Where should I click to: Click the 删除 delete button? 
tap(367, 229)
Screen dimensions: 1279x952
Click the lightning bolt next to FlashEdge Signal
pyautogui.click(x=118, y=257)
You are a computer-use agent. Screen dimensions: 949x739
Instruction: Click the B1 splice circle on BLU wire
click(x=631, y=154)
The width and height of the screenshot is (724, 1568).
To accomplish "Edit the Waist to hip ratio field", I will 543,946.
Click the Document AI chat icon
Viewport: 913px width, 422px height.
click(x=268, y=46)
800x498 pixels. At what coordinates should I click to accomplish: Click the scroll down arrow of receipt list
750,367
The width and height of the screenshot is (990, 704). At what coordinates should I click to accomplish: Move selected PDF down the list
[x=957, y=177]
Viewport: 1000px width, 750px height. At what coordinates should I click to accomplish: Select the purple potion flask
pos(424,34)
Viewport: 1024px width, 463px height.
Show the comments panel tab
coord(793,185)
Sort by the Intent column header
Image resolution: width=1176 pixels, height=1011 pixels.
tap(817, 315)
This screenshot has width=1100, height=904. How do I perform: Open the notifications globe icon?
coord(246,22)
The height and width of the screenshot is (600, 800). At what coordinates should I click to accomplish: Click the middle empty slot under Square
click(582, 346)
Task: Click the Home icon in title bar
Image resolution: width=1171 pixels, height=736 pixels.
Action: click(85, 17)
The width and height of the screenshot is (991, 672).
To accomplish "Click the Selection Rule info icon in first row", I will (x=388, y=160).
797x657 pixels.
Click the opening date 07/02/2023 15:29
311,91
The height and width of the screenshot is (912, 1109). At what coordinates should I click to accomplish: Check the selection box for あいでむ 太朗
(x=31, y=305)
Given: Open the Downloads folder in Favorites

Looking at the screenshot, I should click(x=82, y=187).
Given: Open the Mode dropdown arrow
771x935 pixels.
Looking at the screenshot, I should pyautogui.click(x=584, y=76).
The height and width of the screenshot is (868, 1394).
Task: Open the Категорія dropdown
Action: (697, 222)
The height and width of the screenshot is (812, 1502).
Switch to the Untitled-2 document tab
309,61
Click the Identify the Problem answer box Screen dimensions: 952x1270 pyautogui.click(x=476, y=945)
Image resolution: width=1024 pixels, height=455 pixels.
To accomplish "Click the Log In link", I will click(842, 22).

**Problem description**: Among the lines above, which ones include the word "will"? Copy them.

**Answer box**:
To accomplish "Edit the Waist to hip ratio field", I will 543,946.
To accomplish "Click the Selection Rule info icon in first row", I will (x=388, y=160).
To accomplish "Click the Log In link", I will click(842, 22).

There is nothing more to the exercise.